Tokyo's New 'Floating Flower Garden' Is a Beautiful Thing—Which Is Exactly the Problem
Featured on CityLab, Mar 25, 2015
Tokyo’s New ‘Floating Flower Garden’ Is a Beautiful Thing—Which Is Exactly the ProblemCityLab
The public loves ethereal immersive installations, even if art critics don’t.
Did you enjoy the art installation “Rain Room” a few years back at MoMA PS1, but think that it had too much rain and not enough flowers? Tokyo has you covered.
An art collective called teamLab has designed an immersive interactive experience called “Floating Flower Garden” that works exactly like “Rain Room,” but with flowers. Visit Tokyo and you, too, can feel like you’re walking through the magical set of a Björk video.
Much as Random International’s “Rain Room” allowed visitors to walk through the rain without getting wet, “Floating Flower Garden” is designed so that viewers can walk through a hanging garden without getting … flowered. Sensors that detect an approaching viewer cause flowers in that viewer’s vicinity to rise. This setup allows for a “hemispherical space with the viewer at its center” that moves with the viewer, according to teamLab’s website.

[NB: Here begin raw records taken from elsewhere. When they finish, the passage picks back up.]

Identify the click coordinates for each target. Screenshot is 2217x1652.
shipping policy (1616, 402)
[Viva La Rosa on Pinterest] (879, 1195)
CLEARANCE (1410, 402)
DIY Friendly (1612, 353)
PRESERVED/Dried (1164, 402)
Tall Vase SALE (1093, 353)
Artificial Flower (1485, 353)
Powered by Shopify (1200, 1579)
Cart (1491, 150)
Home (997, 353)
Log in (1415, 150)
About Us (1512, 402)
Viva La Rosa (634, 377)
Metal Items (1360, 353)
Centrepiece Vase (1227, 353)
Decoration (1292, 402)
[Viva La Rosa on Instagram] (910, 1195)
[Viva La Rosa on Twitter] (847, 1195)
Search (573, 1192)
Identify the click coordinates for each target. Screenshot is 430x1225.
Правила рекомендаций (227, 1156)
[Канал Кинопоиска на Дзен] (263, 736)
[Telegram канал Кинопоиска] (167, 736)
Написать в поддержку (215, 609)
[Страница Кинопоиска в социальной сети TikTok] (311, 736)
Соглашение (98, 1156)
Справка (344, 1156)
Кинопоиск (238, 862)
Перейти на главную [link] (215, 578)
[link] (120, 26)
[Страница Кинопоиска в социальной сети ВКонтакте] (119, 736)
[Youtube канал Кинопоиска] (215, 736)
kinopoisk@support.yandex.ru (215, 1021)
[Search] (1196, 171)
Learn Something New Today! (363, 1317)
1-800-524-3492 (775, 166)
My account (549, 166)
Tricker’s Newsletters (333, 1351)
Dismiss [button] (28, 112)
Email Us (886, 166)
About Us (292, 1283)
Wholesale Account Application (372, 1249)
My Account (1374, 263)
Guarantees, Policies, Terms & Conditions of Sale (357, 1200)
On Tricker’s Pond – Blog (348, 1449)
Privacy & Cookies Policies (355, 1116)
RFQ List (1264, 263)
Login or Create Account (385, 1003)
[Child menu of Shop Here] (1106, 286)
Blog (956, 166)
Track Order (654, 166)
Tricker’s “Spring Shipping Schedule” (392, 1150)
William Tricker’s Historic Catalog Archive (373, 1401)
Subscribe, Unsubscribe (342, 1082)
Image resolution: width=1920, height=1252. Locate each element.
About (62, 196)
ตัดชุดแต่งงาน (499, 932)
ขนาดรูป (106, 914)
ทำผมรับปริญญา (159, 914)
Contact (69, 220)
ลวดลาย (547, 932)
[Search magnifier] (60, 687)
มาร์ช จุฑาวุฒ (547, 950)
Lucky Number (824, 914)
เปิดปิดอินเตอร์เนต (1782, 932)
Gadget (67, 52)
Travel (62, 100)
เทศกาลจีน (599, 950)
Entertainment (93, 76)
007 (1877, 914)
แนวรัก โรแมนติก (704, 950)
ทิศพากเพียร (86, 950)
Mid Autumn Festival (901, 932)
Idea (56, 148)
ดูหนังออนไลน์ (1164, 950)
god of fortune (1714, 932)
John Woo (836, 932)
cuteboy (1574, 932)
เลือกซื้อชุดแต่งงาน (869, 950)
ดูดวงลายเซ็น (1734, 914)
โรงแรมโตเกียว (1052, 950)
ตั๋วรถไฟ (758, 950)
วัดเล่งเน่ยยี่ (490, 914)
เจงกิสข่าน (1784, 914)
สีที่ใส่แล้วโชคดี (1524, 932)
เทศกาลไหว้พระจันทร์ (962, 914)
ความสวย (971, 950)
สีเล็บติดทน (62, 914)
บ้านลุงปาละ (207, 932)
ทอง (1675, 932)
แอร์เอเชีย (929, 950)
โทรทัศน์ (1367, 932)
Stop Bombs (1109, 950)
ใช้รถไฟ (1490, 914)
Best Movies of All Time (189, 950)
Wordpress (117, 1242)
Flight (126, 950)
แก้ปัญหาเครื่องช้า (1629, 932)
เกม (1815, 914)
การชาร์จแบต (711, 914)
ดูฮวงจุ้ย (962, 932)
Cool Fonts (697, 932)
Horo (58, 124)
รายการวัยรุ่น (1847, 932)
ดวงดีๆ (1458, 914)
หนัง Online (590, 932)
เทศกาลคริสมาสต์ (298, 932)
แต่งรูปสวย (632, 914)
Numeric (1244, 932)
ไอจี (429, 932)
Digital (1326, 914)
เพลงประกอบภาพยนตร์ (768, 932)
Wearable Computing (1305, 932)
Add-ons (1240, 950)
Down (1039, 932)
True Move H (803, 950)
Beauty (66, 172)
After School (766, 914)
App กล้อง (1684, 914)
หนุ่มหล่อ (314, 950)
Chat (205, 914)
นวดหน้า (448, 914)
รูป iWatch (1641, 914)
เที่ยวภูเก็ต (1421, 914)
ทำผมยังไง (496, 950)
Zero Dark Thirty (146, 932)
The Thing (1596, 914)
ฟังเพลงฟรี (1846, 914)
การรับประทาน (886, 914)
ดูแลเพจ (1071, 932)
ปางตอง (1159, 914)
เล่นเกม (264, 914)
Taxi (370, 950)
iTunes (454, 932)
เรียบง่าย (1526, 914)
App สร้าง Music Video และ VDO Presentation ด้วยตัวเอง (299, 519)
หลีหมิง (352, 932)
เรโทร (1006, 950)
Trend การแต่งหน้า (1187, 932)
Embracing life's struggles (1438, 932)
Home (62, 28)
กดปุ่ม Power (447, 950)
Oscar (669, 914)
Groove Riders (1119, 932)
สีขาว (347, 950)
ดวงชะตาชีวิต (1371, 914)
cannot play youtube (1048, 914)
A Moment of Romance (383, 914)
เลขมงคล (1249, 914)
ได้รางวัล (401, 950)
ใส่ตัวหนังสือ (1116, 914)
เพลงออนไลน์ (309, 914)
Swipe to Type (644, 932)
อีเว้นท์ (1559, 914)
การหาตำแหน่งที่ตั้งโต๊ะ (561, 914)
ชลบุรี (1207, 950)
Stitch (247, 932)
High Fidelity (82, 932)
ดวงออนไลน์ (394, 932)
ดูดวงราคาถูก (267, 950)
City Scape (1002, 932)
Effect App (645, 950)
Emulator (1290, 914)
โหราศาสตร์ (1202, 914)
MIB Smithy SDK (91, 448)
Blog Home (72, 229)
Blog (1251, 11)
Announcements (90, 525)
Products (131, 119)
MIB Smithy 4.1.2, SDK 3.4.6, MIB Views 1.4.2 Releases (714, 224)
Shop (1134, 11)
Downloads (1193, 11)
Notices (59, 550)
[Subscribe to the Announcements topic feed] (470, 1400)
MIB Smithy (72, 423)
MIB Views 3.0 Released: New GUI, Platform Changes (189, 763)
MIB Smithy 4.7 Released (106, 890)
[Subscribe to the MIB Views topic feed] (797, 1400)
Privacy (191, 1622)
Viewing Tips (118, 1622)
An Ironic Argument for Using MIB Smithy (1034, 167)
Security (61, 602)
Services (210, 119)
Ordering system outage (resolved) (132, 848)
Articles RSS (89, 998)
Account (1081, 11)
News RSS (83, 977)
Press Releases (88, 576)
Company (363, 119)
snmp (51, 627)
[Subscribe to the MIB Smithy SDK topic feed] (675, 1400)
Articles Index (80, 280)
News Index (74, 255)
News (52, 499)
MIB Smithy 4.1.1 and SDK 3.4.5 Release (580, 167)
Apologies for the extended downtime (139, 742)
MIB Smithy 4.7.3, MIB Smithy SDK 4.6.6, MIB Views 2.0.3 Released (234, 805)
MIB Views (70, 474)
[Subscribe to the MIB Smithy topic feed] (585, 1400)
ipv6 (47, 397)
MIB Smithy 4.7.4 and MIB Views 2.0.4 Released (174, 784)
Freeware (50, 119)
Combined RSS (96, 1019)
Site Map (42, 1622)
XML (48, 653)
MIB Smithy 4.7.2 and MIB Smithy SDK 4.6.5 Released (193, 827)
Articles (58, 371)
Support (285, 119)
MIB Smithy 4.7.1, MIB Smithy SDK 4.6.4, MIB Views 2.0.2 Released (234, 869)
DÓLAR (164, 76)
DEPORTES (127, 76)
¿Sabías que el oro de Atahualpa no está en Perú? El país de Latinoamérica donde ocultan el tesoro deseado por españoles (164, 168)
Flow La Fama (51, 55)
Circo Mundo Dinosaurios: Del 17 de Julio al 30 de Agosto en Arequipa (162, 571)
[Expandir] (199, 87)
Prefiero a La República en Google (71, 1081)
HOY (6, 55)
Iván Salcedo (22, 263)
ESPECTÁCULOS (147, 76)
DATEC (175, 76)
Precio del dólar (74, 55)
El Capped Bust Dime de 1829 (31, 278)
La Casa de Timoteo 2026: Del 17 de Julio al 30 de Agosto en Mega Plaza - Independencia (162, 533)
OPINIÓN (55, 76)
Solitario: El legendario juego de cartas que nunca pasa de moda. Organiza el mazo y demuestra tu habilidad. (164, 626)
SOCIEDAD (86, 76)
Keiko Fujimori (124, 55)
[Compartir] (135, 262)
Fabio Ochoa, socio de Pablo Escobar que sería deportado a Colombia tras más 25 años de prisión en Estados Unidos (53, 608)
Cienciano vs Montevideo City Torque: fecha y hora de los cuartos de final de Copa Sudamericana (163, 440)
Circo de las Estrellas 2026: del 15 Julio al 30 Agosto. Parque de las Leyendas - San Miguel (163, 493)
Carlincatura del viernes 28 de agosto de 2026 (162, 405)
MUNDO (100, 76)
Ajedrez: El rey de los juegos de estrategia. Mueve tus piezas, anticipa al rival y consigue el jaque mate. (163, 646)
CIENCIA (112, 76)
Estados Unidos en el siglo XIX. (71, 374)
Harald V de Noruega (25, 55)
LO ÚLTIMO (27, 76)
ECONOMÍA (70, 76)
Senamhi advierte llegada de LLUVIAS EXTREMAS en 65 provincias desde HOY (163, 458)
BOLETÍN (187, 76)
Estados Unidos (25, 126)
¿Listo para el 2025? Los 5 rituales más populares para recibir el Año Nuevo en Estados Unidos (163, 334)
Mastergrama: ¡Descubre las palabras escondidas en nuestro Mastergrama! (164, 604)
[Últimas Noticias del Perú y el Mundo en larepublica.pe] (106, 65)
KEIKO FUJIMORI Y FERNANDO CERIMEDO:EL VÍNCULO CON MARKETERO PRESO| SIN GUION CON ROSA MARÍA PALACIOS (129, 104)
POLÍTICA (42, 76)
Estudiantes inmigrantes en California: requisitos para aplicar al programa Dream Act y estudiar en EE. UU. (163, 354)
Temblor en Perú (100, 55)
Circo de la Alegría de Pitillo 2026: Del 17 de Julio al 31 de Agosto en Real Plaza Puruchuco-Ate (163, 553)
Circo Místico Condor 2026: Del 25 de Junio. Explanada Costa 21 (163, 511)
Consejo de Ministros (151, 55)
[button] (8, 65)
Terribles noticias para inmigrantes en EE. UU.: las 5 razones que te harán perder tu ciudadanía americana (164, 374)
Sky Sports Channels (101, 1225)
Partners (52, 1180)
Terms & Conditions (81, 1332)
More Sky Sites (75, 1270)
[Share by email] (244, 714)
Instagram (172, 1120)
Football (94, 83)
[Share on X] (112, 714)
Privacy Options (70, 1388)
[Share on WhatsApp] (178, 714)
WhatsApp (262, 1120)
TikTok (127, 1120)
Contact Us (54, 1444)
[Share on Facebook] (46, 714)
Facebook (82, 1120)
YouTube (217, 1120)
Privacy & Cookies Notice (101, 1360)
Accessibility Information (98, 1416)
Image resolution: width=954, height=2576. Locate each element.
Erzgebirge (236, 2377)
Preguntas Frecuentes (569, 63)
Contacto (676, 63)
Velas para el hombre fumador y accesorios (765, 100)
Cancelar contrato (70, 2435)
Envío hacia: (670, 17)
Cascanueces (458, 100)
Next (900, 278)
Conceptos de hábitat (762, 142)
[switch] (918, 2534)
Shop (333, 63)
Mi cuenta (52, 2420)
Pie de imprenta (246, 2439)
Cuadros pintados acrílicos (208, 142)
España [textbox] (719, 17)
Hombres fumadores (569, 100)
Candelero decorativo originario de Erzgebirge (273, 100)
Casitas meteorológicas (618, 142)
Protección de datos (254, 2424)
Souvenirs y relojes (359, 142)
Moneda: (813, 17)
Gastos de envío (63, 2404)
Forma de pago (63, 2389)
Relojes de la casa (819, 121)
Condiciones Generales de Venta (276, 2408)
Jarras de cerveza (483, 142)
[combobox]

The installation is now on view at Japan’s National Museum of Emerging Science and Innovation. Which might be my very favorite museum I’ve never visited. Check out these special exhibitions! I can’t decide between the cutey-pie poos of “Toilet?! Human Waste & Earth’s Future” and the call to action in “Pokémon Lab: You Do It! You Discover!”
Installation projects like “Rain Room” and “Floating Flower Garden” look like they’re made from 100 percent pure fun concentrate. But when institutions like the Museum of Modern Art get involved in hosting them, things get ugly. MoMA hosting “Rain Room” struck critics as a cynical ploy to move tickets. After all, “Rain Room” doesn’t present any scholarship or reveal anything about the direction of art or design or technology. It’s just a spectacle. A gimmick.
My bet is that “Floating Flower Garden” is cut from the same whimsical cloth—and that it will travel just as widely and do every bit as well as “Rain Room” did.